The end of the earth, part 2
17.02.2012 - 22.02.2012 5 °C
Ushuaia is a place where a lot of things don't make a lot of sense at first blush. It sits on the southern tip of the island of Tierra del Fuego (land of fire), but if you were to got to BA by bus, you would have to pass through Chile. Why? Because the island is split between Chile and Argentina. Ushuaia is the southernmost city, but Chile possesses the islands between Tierra del Fuego and Antarctica, so Cape Horn (the island closest to Antarctica) belongs to Chile. The beauty of politics. To bolster its claims to the Falkland Islands (British) and Antarctica, Argentina has been trying to boost the population and promote industrial development in Tierra de Fuego and Ushuaia by offering significant tax incentives to investors. It seems to be working as Nokia has a cell phone factory in town and other factories for electronics (e.g., televisions) have also set up shop. I wondered why the small port was filled with barges and shipping containers.
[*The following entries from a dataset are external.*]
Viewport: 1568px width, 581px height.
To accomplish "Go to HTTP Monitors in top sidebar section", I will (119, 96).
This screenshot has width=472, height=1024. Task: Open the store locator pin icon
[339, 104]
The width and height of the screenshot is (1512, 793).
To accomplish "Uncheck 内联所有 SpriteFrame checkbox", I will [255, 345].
The town itself is also a bit strange. It clearly caters to the well-healed foreign tourist. In addition to being the main departure point for voyages to Antarctica, mammoth cruise ship running the BA to Santiago route (or vica versa) periodically drop anchor for a few hours flooding the streets with souvenir-hungry tourists. The bustling main street is lined with upscale outdoor gear stores, several casinos, gourmet chocolate shops, souvenir stores and (despite the cool temperatures) trendy clothing stores featuring bathing suits, skimpy tops and shorts. I don't get the obsession with summber clothes. It is summer now and since I arrived, I haven't left the hotel wearing less than 4 layers.
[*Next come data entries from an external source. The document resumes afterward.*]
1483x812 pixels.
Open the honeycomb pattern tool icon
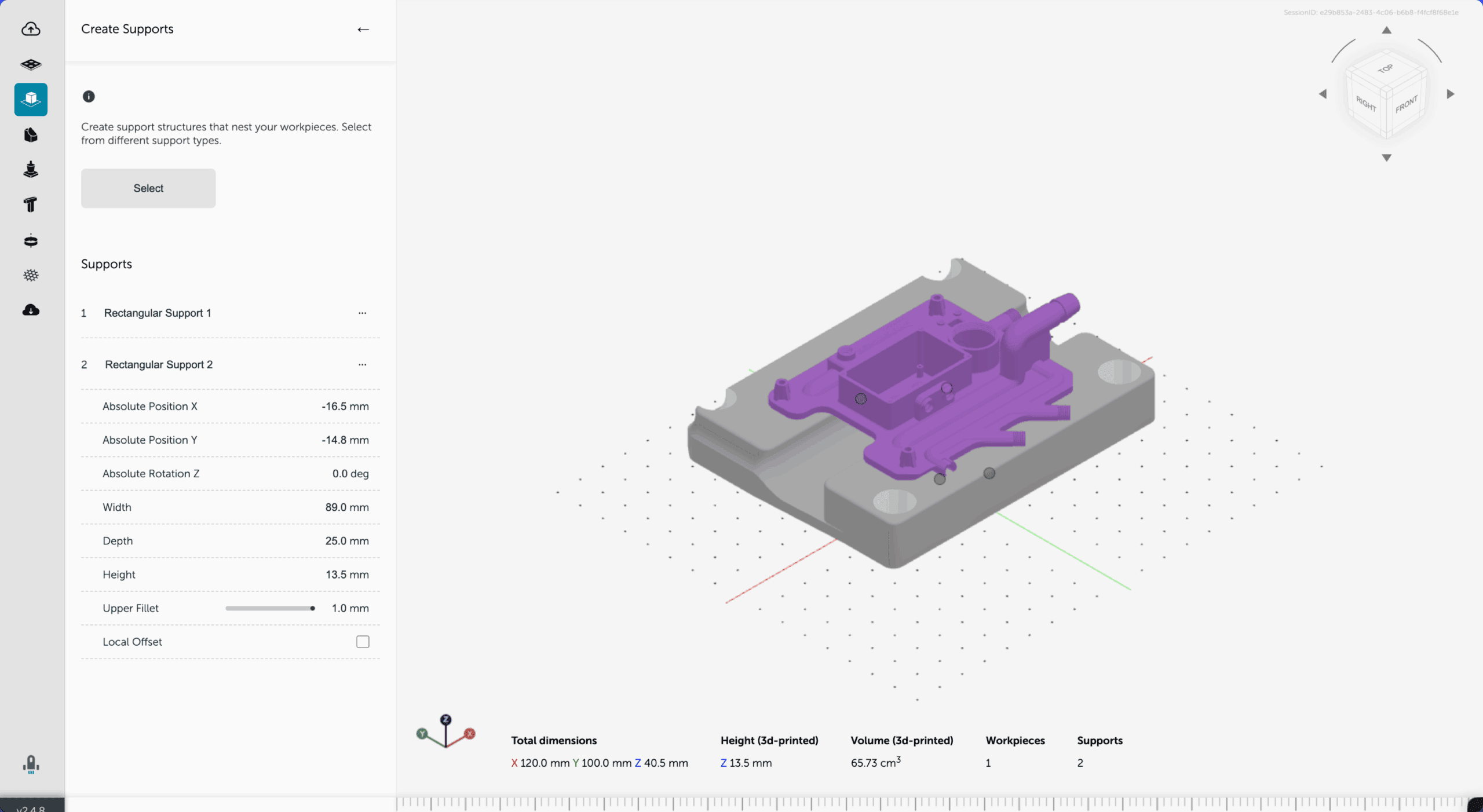tap(31, 275)
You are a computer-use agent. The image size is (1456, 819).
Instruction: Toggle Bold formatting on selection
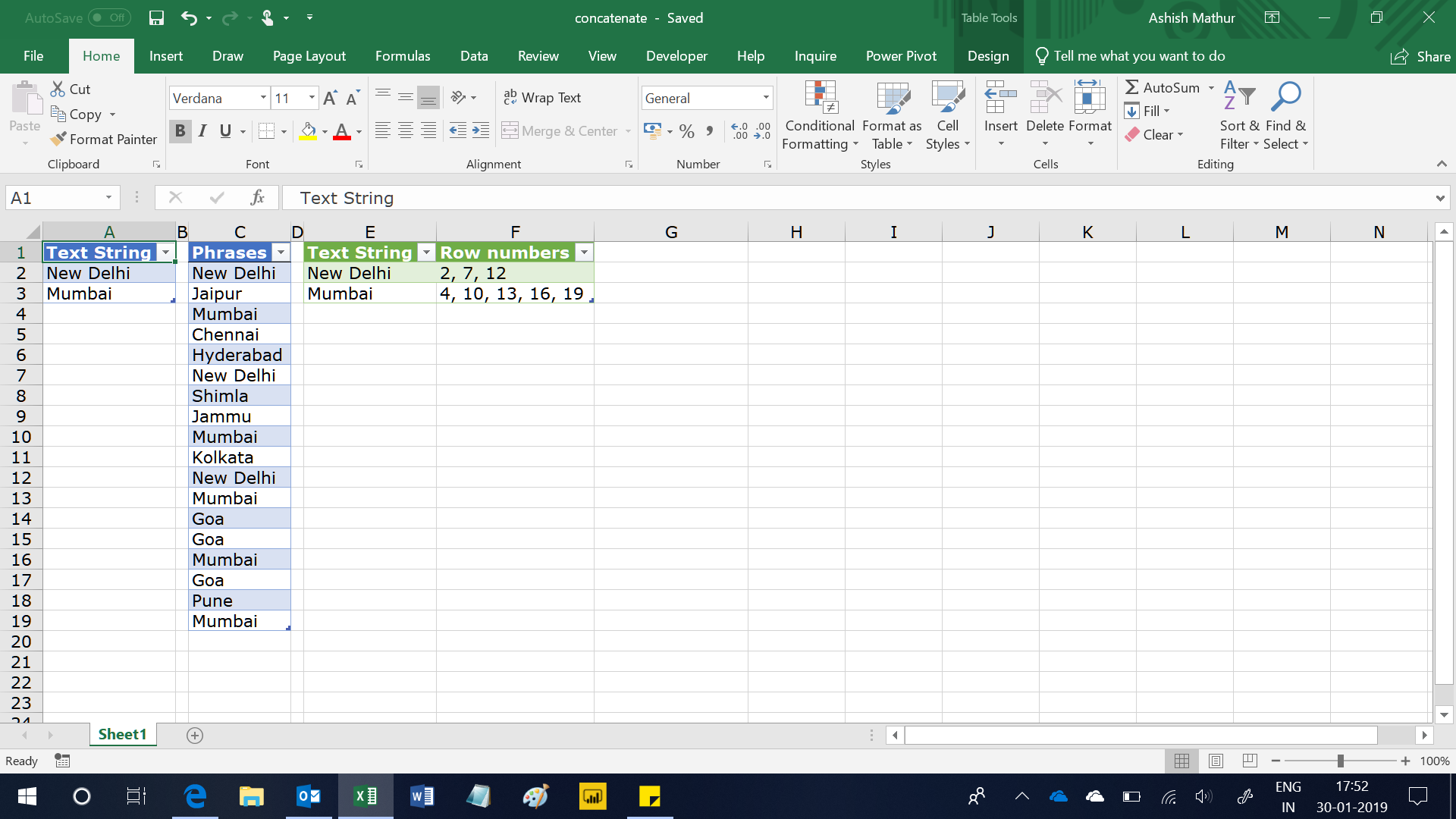point(180,130)
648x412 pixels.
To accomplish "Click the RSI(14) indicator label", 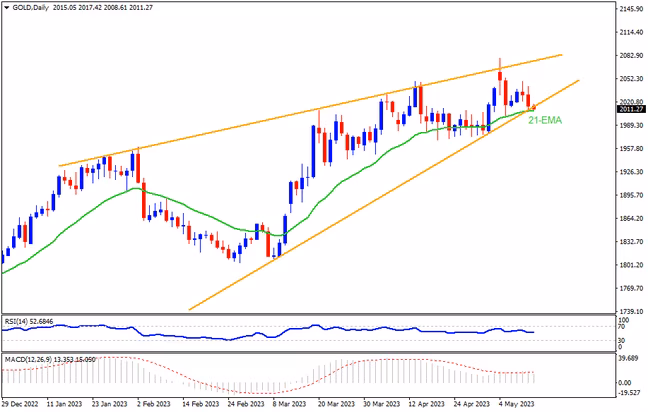I will [x=20, y=322].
I have also been scratching my head about the island´s name. Why Tierra del Fuega (land of fire)? The place isn't warm, the soil is not red and there are no active volcanoes. It turns out that when Magellan sailed through the area in the 16th century, he saw the smoke from fires of the local indigenous people (the Yamana), and dubbed the place Tierra del Fuego. Interestingly enough, the Europeans left the Yamana and Tierra del Fuego pretty much untouched until the 19th century, probably because the Yamana (hunter/gather nomads) had no gold or silver to covet. Apparently, they sailed around in their canoes naked (yes, naked), tending a fire in the middle of the canoe to keep them warm and with seal oil smeared on their skin to repel the rain. The Europeans showed up to hunt whales and seals in late 19th century, decimating the Yamana's food supply and then finally finishing them off with European diseases.
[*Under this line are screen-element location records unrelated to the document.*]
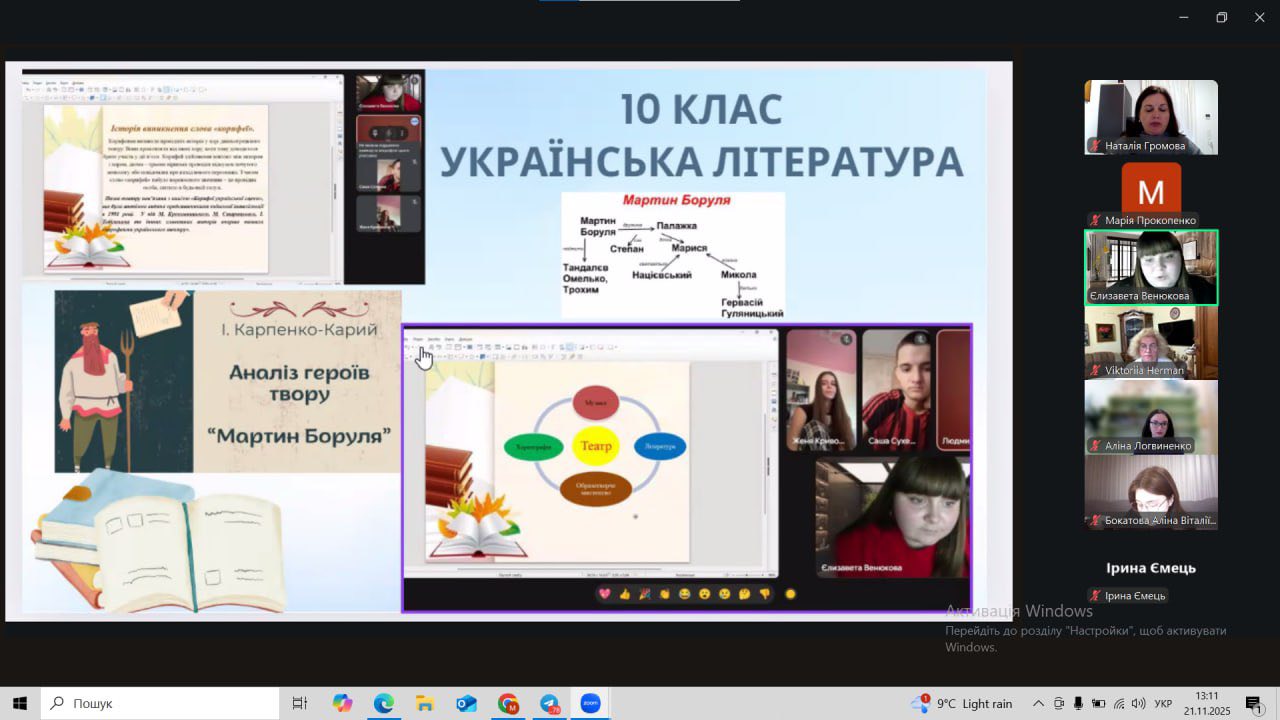Click the Пошук search box
The image size is (1280, 720).
(160, 704)
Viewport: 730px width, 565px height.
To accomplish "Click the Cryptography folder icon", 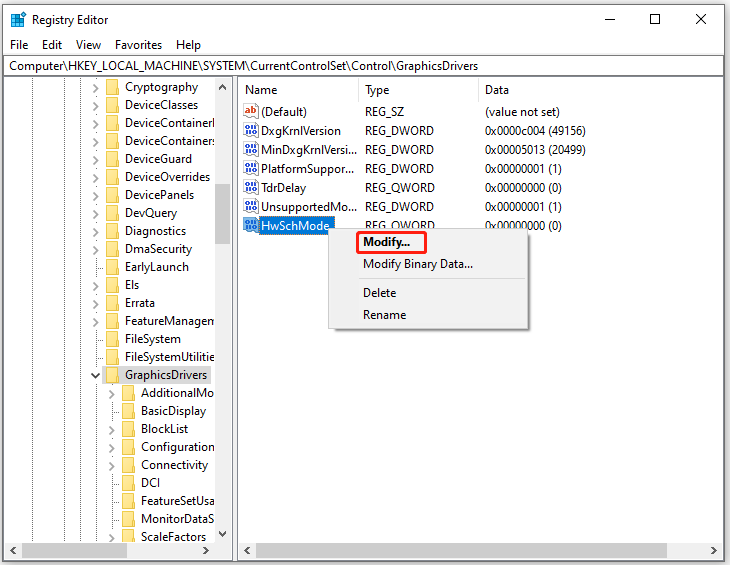I will pos(112,87).
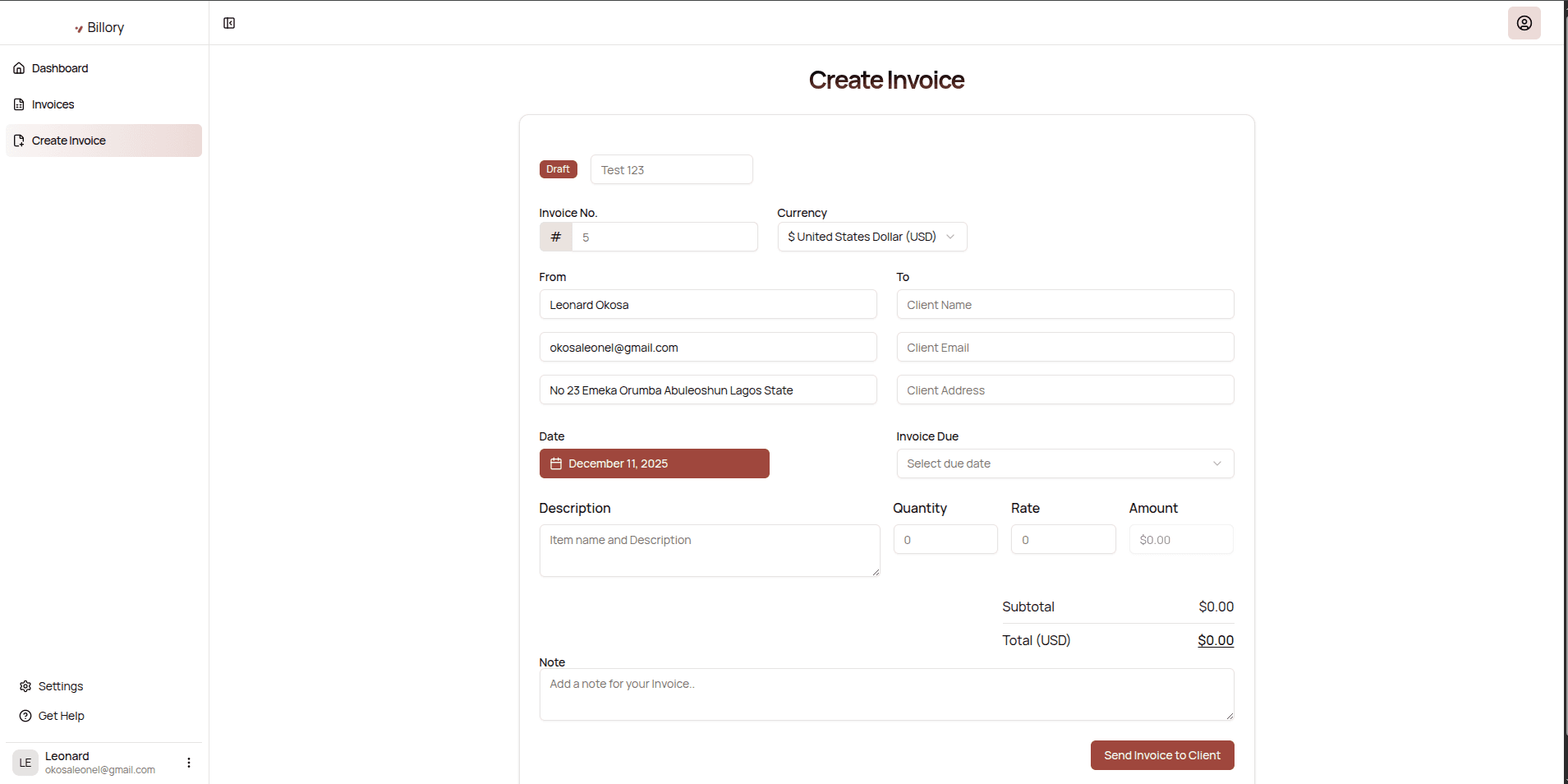The height and width of the screenshot is (784, 1568).
Task: Open the user profile icon at top right
Action: tap(1524, 23)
Oh yeah. There`s more. Did I mention the beavers? Ushuaia sits between the sea (the Beagle Channel) and the gorgeous Martial moutain range extends behind the town and along the coast of the island. Driving through this area and hiking in the various mountain valleys, following hiking trails through the forest, I have been baffled/stunned to come across landscapes pulled from a Group of Seven painting -- beaver ponds and dams, eerily framed by dead tree trunks. Apparently, in the 1940s, one idea for industrial development was to import beavers from Canada so that Argentina could have its own fur industy. It backfired, badly. It is not as cold in Tierra del Fuego (0 Celcius in winter) as in Canada so the pelts aren`t as soft and thick so there is no market. More importantly, there is no local predator for the beaver (no wolves or coyotes) and the population has exploded. In recent years, the beaver has invaded every river in Tierra del Fuego and to everyone's chagrin, has permanently transforming the landscape. The Argentinians are at a loss about what to do. It's a bit sad. Who thought our industrious beaver would become a menace?
I am going to go on another rant about the weather. I went up to the Martial mountain today to see what is left of the glacier. One of the trails at the top was advertised to be a lookout point for Ushuaia and the Beagle Channel. So I follow the 2 kilometre trail in the hail (the walk down from glacier featured snow then rain). Along the trail, all I see is white haze. At the end, I am tired and stop for a snack. While I am sitting there, the wind picks, it blows away the clouds revealing a spectacular 180 degree view of the town, the port and the islands in the bay. There was a rainbow. The sun came out, the wind died down and I sat in awe for about 15 minutes. After which a haze rolled in and the snow started, again. Calgary has changeable/unpredictable weather, but this place takes the cake!!!
Patagonia here I come! I fly to El Calafate tomorrow.